Where will a veto come from: France, Russia, China?

All nervous eyes are on France, which has made its opposition to a new resolution as clear as it possibly could and has openly made the veto threat. The amendment offered by the UK and the US on Friday, giving Iraq a 17 March deadline, seems unlikely to impress Paris. The Russian Foreign Minister, Igor Ivanov, seemed to suggest during a visit to London last week that Moscow would neither vote in favour nor abstain, suggesting that it too would veto. But if France backed away from a veto, most diplomats think Russia would, too. China is not thought likely to veto alone.

What happens if it is vetoed?

Then the game will be all over at the Security Council. Washington will declare that it is pressing ahead with war without UN approval and hostilities could begin within days – even before the end of this week. This will leave Mr Blair in the lurch domestically. He will try at once to paint any veto cast by another permanent member as unreasonable. And the occurrence of a veto will mean that at least nine countries will have supported the resolution. That will be a majority – a fact that Blair will play up for all his worth.
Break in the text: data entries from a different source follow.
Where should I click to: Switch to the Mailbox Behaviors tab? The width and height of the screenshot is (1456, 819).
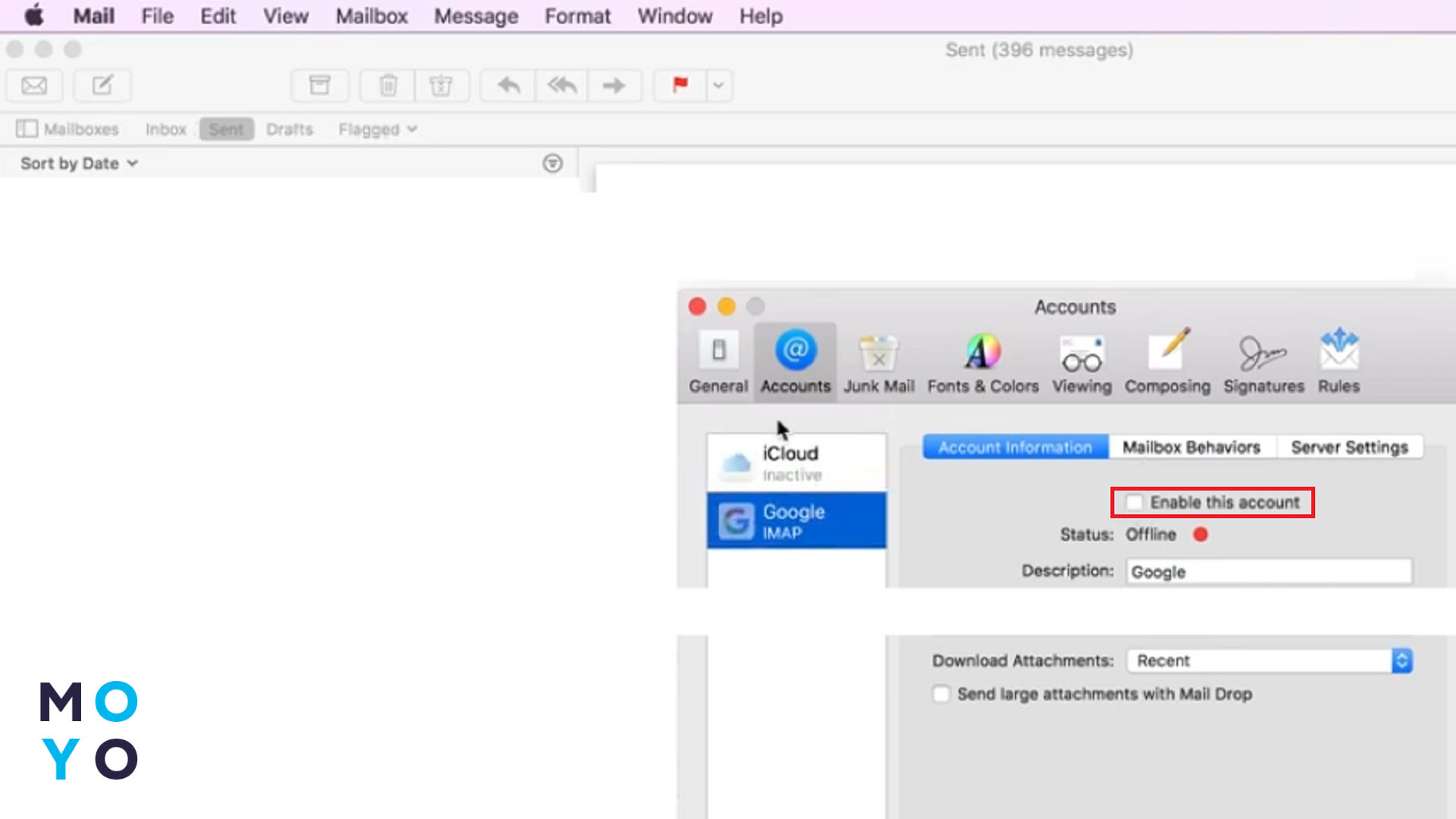tap(1191, 447)
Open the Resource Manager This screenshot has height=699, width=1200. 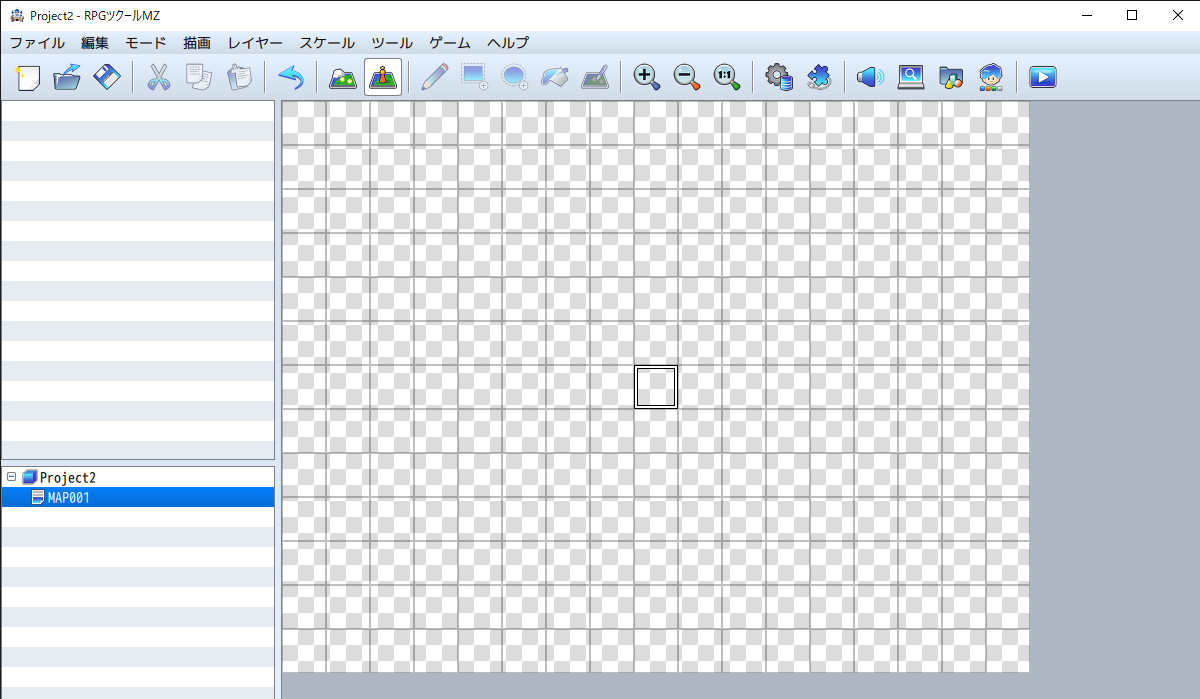[x=951, y=77]
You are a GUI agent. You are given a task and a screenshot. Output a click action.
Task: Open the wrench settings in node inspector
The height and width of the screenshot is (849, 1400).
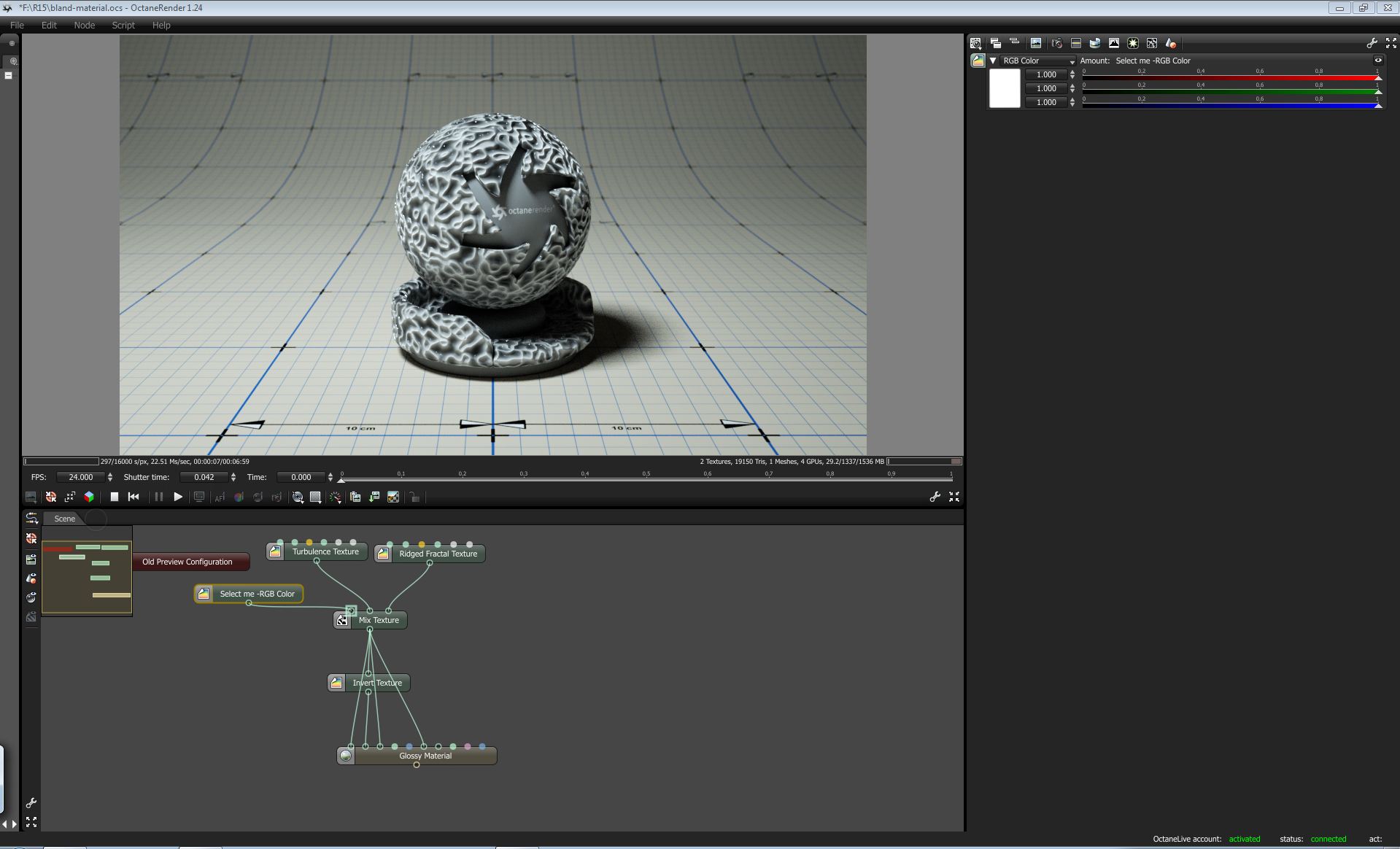(1372, 43)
Does the French-German-Russian alliance have proposals of its own?

There has been no counter-resolution from this camp. It argues that Resolution 1441 of last November still stands and sets no end-date for the inspections. However, France and Germany last month circulated a so-called "non-paper" at the UN calling for a doubling of inspectors and other measures to make the inspections more effective. Russia soon gave its name to the paper and China also expressed its approval. But Mr Blix on Friday pointedly said that doubling the inspectors would not help. Instead he asked for better intelligence from governments on where his inspectors should look.

What does Iraq have to do to beat the 17 March deadline? A good question – and answering it may prove extremely vexing. Britain says its goal is the full disarmament of Iraq while America has called also for regime change. This is where the two governments divide. You can put your money on this: if the new resolution is passed and Saddam takes important steps to demonstrate he is disarming by 17 March, furious arguments will once again erupt between America and the rest on whether he has indeed disarmed fully or is just playing more games.

Is there any chance Iraq will comply?

Few expect Saddam to give up power and flee Baghdad, however imminent the threat of war. Nor will it be easy for him miraculously to produce all the chemical and biological weapons that Washington believes he has without revealing himself instantly as one of history's most heinous liars. But he is sure to deliver something at the 11th hour to try once more to divide the council – something he has excelled at.

What will Mr Blair do if the US decides to attack without a resolution?

This is a question the Prime Minister has avoided answering, because he has appeared extraordinarily confident all along that the Security Council can be won round. No one doubts, however, that if the US goes to war, British troops will be fighting alongside them. But the political consequences for Mr Blair of embroiling himself in a conflict without UN backing will be incalculable.